Delcy Rodríguez es ya la nueva presidenta de Venezuela. Ha contado para ello con el respaldo de EEUU por una pura cuestión estratégica. Fuentes cercanas a la Casa Blanca confirman que el Gobierno norteamericano temía un levantamiento militar interno en Venezuela en caso de dar paso acelerado a la oposición democrática de María Corina Machado y Edmundo González -fuerza ganadora de las últimas elecciones de 2024- y una auténtica cacería de opositores por parte del Ejército chavista, cuya cúpula se encuentra inmersa en el narcoclan de la droga de Maduro, Diosdado Cabello y la propia Delcy Rodríguez. Pero EEUU ha llevado a cabo un seguimiento pormenorizado de los movimientos de Delcy Rodríguez y el resto de miembros de la narcodictadura y es totalmente consciente de las conversaciones a dos bandas que ha llevado la mano derecha de Maduro. Y es que Delcy -la gran amiga de Rodríguez Zapatero y de la trama del PSOE de Pedro Sánchez- mantuvo negociaciones cruzadas con EEUU y Rusia en las horas decisivas de la detención de Maduro.
El paradero oficial de Delcy Rodríguez durante las horas clave de la operación de EEUU en Venezuela sigue sin confirmación oficial. Fuentes internacionales aseguran que la entonces vicepresidenta venezolana se encontraba en Moscú. Otras fuentes lo niegan sin llegar a mencionar el lugar en el que se habría encontrado en esos momentos.
Pero lo que sí ha admitido el Kremlin ha sido que el ministro de Asuntos Exteriores ruso, Serguéi Lavrov, ha mantenido en las últimas horas una conversación telefónica con Delcy Rodríguez para comunicarle "su firme solidaridad con el pueblo venezolano ante la agresión armada".
Y EEUU está al corriente de esas conversaciones o citas y de lo que implican: un riesgo de traición por parte de Delcy y de intromisión de Rusia, un país con elevados intereses en el mantenimiento de la narcodictadura venezolana.
Rusia ha sido un refugio estrella para los líderes de la narcodictadura chavista, protegida por el régimen de Putin, desde el inicio. Y es, por lo tanto, el peor compañero de viaje de Venezuela para una transición hacia la democracia.
Delcy Rodríguez, tras esas horas, condenó la intervención estadounidense en Venezuela y aseguró sin aportar dato alguno que los bombardeos habían causado víctimas militares y civiles.

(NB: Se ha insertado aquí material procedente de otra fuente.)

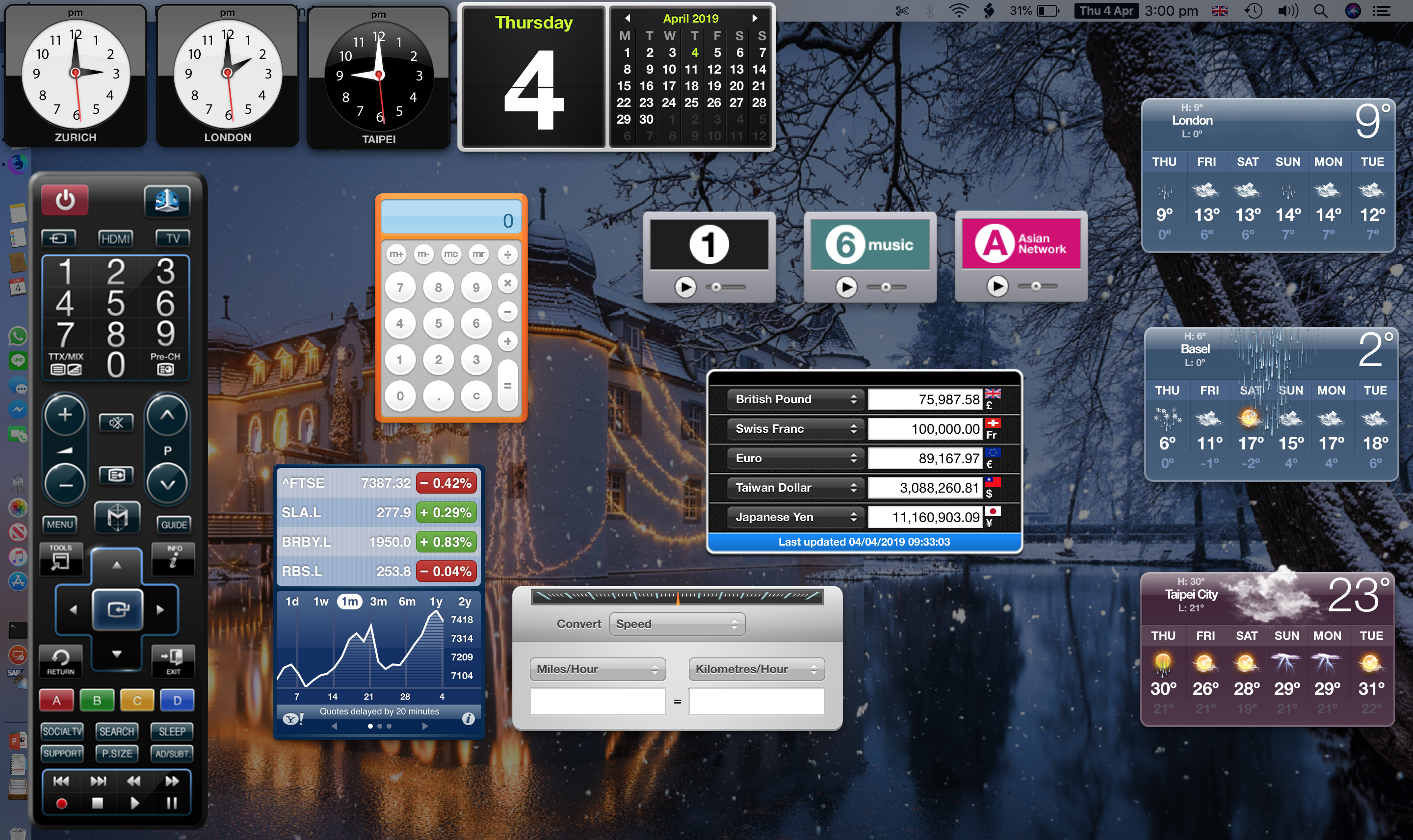Click the mute button on remote
The height and width of the screenshot is (840, 1413).
pos(116,422)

Después de ello, Donald Trump se refirió a Delcy Rodríguez, vicepresidenta de Venezuela, como una opción de transición pero siempre bajo la supervisión de EEUU. Y Marco Rubio, Secretario de Estado de EEUU y verdadero impulsor de la detención de Maduro, confirmó que había hablado con ella y recibido su total colaboración para una transición a la democracia.
Es más, Trump aclaró el papel de Delcy horas después: "Lo que necesitamos (de Delcy Rodríguez) es acceso total. Acceso total al petróleo y a otras cosas en el país que nos permitan reconstruirlo", afirmó el presidente de los EEUU en declaraciones a bordo del Air Force One, en el viaje a Washington desde su residencia en Mar-a-Lago (Florida).
Por último, Delcy Rodríguez ha contestado ya a Donald Trump y ha aceptado trabajar "conjuntamente" con Estados Unidos: "Extendemos la invitación al gobierno de los EEUU a trabajar conjuntamente en una agenda de cooperación", ha manifestado.
Pero EEUU es consciente del papel, culpabilidad e intereses de Delcy Rodríguez: el primero de ellos, librarse de una imputación de EEUU por su papel en la narcodictadura.